# ABOUT THIS EXERCISE
Please go through the records below and return every line holding the word "title".

# DATA PROVIDED
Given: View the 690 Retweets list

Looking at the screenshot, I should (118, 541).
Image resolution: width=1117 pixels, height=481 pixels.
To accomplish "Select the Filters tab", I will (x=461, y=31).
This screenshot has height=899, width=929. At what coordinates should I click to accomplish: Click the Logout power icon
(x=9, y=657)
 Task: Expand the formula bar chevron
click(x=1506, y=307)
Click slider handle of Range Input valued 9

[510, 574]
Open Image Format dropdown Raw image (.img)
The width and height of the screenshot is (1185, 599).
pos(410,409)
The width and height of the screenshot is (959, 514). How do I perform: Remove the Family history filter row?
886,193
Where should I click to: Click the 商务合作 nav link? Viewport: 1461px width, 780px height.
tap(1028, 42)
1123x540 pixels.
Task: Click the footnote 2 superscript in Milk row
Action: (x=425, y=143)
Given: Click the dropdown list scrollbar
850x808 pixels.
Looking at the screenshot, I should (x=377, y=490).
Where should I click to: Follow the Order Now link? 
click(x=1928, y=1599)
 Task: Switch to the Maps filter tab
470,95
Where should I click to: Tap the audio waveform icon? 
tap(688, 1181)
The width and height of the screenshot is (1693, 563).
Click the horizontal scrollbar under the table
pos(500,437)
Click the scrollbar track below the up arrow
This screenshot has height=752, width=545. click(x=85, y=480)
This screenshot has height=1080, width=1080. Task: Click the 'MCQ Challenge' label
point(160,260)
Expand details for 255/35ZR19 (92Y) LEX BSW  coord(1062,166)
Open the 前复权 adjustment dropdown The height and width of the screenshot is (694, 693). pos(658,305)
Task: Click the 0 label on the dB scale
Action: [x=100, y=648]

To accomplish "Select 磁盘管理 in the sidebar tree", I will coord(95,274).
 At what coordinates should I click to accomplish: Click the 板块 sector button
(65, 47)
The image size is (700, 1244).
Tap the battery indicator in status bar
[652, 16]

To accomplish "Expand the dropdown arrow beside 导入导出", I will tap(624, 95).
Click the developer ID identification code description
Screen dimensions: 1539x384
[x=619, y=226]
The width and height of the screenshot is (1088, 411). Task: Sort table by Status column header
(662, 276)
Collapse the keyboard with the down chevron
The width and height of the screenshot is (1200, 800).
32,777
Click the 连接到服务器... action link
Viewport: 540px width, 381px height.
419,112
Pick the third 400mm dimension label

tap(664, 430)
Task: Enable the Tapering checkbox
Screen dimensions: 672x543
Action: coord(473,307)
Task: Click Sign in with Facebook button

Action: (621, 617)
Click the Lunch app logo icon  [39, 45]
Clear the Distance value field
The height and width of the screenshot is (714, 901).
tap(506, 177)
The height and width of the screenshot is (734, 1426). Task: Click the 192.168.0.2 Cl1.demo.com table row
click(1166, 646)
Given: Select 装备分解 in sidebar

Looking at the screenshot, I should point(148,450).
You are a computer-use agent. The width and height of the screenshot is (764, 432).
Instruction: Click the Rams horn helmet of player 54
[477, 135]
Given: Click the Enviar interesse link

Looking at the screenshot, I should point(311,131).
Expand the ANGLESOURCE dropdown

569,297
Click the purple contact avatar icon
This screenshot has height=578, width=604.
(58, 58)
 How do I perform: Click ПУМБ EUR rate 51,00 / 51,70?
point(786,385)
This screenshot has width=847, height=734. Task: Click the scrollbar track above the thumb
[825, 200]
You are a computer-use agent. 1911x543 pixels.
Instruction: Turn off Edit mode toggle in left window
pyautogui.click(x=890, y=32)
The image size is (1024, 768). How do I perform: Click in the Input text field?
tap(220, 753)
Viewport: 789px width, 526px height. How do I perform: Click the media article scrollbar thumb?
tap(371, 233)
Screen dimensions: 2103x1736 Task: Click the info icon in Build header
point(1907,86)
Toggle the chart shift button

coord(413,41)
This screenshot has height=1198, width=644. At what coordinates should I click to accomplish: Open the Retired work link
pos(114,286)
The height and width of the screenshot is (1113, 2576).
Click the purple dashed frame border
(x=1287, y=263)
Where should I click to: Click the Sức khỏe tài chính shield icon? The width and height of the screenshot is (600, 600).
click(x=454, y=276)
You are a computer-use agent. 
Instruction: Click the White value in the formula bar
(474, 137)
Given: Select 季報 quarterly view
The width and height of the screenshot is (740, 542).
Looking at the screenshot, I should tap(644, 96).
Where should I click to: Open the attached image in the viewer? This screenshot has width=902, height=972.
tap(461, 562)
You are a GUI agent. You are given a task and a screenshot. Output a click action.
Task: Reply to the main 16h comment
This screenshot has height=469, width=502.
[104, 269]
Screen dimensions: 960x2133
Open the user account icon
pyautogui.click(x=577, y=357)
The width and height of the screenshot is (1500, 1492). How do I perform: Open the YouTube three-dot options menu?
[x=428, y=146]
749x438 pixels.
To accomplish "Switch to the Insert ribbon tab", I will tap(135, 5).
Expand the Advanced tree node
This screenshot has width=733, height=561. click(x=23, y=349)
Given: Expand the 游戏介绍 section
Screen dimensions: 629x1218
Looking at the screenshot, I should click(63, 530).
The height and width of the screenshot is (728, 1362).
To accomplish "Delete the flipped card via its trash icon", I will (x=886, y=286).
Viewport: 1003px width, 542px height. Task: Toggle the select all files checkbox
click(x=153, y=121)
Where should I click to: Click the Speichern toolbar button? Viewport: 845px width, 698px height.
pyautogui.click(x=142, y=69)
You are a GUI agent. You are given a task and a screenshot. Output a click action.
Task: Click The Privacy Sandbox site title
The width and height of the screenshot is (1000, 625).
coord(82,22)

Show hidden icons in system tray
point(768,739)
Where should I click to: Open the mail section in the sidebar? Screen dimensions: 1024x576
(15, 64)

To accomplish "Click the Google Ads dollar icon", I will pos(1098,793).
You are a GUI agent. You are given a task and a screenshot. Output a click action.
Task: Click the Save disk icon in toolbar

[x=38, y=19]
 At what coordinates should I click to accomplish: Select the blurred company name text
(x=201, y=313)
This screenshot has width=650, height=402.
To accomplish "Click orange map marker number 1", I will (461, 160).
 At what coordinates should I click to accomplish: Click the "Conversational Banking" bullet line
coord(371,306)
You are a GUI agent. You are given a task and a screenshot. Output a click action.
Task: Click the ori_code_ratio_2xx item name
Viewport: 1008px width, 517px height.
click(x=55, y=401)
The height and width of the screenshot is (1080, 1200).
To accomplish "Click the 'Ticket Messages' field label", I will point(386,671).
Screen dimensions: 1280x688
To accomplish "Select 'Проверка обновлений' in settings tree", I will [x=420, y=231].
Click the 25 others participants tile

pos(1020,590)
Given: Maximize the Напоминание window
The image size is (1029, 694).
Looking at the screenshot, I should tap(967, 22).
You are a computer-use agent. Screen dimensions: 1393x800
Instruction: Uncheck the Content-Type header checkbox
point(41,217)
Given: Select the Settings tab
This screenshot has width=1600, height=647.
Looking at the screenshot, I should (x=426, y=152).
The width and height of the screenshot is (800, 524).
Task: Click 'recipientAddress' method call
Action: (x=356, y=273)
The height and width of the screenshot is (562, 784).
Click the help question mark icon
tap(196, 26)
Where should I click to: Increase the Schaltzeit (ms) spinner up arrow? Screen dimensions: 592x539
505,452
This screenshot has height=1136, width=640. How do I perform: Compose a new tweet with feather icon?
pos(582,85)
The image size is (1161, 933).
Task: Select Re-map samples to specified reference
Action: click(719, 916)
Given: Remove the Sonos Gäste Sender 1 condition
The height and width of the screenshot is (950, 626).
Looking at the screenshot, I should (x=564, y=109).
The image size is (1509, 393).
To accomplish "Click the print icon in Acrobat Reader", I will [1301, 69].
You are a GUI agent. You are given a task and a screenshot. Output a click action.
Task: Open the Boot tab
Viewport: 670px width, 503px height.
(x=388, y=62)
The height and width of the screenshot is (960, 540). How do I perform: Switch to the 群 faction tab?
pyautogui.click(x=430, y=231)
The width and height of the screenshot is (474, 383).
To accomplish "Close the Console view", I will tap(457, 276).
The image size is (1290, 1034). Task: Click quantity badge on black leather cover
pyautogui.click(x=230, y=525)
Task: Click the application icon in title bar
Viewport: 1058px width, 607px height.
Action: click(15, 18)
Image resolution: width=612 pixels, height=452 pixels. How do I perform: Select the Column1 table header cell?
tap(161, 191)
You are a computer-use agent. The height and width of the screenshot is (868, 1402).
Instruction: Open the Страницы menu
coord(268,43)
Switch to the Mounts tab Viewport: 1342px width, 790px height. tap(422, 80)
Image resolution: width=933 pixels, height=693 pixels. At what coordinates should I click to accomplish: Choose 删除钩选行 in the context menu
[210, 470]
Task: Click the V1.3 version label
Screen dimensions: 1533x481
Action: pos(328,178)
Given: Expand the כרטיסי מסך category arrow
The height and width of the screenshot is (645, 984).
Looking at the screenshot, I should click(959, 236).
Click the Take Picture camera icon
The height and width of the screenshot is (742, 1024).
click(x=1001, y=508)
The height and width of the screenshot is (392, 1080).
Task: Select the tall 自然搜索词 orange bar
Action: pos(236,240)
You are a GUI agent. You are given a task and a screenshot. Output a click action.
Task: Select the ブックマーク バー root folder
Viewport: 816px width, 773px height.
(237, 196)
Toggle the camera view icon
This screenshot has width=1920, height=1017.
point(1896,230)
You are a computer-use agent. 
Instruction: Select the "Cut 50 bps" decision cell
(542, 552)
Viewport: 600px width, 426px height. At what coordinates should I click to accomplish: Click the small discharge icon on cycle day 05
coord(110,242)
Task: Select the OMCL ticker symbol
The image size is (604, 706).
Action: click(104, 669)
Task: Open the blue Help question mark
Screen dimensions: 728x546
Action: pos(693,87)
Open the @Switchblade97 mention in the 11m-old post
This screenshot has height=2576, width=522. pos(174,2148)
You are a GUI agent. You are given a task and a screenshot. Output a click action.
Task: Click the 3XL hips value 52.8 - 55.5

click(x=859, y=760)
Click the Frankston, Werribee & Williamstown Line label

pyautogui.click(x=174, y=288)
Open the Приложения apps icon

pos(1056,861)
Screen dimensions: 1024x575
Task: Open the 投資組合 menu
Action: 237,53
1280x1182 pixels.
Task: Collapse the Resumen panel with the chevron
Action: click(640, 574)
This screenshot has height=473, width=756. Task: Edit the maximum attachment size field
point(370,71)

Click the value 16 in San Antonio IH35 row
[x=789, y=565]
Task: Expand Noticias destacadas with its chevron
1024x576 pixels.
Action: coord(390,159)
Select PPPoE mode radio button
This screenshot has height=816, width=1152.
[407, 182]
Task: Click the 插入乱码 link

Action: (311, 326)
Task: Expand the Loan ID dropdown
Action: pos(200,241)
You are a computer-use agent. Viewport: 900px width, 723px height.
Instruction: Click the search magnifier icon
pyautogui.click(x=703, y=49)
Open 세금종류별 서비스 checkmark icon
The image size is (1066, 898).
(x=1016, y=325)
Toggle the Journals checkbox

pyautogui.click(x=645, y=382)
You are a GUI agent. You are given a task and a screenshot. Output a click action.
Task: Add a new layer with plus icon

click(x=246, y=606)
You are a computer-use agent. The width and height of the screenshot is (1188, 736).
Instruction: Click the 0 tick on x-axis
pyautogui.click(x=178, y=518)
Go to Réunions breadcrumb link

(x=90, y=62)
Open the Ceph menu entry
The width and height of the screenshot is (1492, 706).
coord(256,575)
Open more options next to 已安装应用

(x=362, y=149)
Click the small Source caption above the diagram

# RESULT BELOW
Task: Click The Privacy Sandbox site title
Task: Click the application icon in title bar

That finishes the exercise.